• SELECTED PASSAGE:
-- Opening Marker --
One of the goals of our eAntidote blog is to introduce you to the real poison experts who answer the phones at the Maryland Poison Center (MPC), as well as our staff members. In addition to being nurses and pharmacists, they are parents, grandparents, artists, athletes, sports fans, and more! Read the Q&A below to get to know one specialist: James (Jimmy) Leonard. Jimmy wrote a few of our blog posts as a fellow at the MPC, and we’re now happy to have him on our staff full-time.
Why did you go into the field of pharmacy?
Before college, I worked as a diesel mechanic. I had a friend who went to Washington State University (WSU). He always told me I should go to WSU and take pre-pharmacy classes, because he thought I’d do well in pharmacy school. I applied and was accepted as an undergraduate. Another friend, who was a pharmacist, learned I was taking pre-pharmacy classes and told me about his job. He was working in a hospital and recommended that I continue with pharmacy as a career. While in school, I worked in the hospital pharmacy at the veterinary teaching hospital at WSU and enjoyed the patient education element of pharmacy. When I was finished my undergraduate education, it was a no brainer for me to continue in pharmacy.
How did you end up working at the poison center?
As a student pharmacist, I worked in the WSU drug information center. It was an interesting job, but I wanted a more short-term care setting. The past managing director of the Washington Poison Center came to talk at WSU, and I was interested. During my first-year pharmacy residency, I had a rotation at the Washington Poison Center, and that confirmed my desire to do a fellowship in toxicology. I applied to the MPC’s toxicology fellowship and was accepted. After my two-year fellowship, I accepted a job to continue working at the MPC.
What do you enjoy most about your work?
I really enjoy teaching, research, and the pursuit of new knowledge. I’m a curious person, and find that I’m challenged every day by new questions from co-workers, students and residents, and patients.
Why are poison centers and poison specialists like you important?
Poison centers house the poison experts. An individual physician, physician’s assistant, nurse practitioner, nurse, or pharmacist may see a handful of common poisonings each year, but at the poison center, we see all types of cases. Poison centers are consulted by hospitals and the public, and are collectively involved with approximately two million human exposures per year. First time cases happen frequently for some health care providers, but the collective years of experience among the staff at many poison centers means that there is almost never a case that we haven’t seen before. We can guide the monitoring and care of any poisoning patient.
What’s an important message you want to share about poison safety?
Label all containers! Poison centers get calls multiple times per day about someone drinking a potentially harmful liquid that was stored in a water bottle. If you have to store something in a bottle, label it. And, when in doubt, throw it out.
What do you enjoy doing when you’re not working?
Playing racket sports, such as squash and racquetball; hiking; reading fantasy novels; listening to podcasts that focus on history, scandals, or conspiracy theories; and spending time with my wife and dog.
-- Closing Marker --
• GOAL OF THE EXERCISE: Reproduce the poison specialist interview word for word, from "Poison centers house" up to and including "about poison safety?".

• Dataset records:
-- Opening Marker --
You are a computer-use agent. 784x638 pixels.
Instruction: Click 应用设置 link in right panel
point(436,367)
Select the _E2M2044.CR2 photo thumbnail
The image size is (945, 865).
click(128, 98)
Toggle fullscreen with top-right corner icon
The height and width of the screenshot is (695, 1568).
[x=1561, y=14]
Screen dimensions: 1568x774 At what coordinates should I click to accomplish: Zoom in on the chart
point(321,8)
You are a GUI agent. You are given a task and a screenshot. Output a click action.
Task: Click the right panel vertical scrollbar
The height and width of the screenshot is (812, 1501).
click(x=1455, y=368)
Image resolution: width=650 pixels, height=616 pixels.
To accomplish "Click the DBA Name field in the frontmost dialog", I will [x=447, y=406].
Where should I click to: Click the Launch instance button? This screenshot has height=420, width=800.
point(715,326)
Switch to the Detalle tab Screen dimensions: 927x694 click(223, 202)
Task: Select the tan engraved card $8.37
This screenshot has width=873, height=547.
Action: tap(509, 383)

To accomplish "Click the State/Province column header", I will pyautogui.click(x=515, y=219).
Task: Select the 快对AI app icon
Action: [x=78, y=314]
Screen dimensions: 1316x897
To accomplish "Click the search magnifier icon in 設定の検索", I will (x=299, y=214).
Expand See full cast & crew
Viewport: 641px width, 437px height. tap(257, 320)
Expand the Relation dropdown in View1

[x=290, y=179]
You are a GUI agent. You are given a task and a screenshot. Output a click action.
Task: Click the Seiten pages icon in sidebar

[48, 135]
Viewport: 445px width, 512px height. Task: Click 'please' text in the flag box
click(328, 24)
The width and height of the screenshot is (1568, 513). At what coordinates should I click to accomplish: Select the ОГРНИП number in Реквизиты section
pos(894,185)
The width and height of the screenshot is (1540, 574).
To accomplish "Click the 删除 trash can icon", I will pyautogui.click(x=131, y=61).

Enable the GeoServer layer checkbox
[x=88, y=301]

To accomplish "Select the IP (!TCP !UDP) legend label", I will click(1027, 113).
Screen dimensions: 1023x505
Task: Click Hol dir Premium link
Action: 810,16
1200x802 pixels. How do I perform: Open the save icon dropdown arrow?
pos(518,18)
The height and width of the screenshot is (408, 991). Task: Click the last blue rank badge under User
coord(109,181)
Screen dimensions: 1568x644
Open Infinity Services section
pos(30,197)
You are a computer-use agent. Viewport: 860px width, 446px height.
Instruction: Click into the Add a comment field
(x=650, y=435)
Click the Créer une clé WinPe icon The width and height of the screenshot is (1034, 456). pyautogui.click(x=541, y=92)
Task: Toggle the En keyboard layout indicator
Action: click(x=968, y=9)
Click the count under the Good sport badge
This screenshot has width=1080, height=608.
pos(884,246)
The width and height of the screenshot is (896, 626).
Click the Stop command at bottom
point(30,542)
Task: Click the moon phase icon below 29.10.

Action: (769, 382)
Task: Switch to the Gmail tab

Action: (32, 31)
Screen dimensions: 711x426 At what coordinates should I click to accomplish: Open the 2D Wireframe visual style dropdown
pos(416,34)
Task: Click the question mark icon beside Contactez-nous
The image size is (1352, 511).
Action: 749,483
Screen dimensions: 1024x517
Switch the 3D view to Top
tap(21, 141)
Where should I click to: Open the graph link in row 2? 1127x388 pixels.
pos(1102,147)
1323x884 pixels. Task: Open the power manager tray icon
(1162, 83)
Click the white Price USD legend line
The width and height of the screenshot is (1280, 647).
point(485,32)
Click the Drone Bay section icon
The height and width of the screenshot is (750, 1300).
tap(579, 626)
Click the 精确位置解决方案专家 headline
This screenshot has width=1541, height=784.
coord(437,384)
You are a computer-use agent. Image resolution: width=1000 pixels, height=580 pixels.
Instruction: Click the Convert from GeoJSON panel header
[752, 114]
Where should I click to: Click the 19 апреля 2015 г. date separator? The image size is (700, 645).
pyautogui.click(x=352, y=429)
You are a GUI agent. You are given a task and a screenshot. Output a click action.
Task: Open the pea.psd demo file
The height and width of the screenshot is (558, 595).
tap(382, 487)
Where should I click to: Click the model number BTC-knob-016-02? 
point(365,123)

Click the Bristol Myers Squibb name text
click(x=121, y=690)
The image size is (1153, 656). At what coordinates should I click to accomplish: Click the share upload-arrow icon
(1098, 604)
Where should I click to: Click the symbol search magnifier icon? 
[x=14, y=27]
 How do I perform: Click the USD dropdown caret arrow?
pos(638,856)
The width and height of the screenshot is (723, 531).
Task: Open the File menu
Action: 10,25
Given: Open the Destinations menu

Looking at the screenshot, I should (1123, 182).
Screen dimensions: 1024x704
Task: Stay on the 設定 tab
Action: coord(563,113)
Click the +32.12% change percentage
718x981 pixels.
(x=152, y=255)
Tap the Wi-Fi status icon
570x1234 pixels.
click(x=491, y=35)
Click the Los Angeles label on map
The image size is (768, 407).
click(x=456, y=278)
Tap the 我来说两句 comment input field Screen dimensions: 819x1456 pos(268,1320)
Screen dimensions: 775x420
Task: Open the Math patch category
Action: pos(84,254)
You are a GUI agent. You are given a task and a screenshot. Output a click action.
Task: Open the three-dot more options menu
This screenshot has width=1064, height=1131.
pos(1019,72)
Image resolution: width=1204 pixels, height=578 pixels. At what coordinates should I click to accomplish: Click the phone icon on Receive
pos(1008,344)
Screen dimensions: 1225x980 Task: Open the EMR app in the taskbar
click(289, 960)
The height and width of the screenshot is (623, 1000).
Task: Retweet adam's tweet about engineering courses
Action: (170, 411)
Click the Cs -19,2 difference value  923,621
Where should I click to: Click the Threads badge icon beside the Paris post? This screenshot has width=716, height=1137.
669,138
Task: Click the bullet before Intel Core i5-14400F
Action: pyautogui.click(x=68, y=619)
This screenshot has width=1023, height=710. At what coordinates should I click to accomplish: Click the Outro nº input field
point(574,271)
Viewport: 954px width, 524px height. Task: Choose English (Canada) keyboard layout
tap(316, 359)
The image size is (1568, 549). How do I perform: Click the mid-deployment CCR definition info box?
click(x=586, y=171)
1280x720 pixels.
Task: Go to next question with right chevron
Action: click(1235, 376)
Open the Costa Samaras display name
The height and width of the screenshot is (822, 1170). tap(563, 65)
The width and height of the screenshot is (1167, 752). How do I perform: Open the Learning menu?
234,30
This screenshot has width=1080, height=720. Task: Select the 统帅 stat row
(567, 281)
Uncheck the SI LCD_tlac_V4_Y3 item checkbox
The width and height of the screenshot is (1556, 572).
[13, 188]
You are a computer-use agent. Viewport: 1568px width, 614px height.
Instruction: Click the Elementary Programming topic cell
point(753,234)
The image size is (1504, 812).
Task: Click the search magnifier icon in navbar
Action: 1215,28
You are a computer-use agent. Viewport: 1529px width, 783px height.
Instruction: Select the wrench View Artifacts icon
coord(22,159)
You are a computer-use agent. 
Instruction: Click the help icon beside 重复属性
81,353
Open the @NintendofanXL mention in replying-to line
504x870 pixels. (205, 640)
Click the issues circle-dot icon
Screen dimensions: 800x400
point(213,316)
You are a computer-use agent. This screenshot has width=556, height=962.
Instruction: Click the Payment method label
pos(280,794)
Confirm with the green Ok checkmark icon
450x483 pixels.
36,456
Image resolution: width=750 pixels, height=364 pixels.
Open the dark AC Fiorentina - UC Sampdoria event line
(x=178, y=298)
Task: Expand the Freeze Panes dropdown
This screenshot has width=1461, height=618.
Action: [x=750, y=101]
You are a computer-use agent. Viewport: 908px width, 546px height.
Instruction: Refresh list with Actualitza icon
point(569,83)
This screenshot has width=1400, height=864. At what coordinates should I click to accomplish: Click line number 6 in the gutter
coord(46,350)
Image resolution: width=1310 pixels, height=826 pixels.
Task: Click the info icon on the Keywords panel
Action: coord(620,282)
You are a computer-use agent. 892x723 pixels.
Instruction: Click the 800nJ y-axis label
-- Closing Marker --
• REPLY:
Poison centers house the poison experts. An individual physician, physician’s assistant, nurse practitioner, nurse, or pharmacist may see a handful of common poisonings each year, but at the poison center, we see all types of cases. Poison centers are consulted by hospitals and the public, and are collectively involved with approximately two million human exposures per year. First time cases happen frequently for some health care providers, but the collective years of experience among the staff at many poison centers means that there is almost never a case that we haven’t seen before. We can guide the monitoring and care of any poisoning patient.
What’s an important message you want to share about poison safety?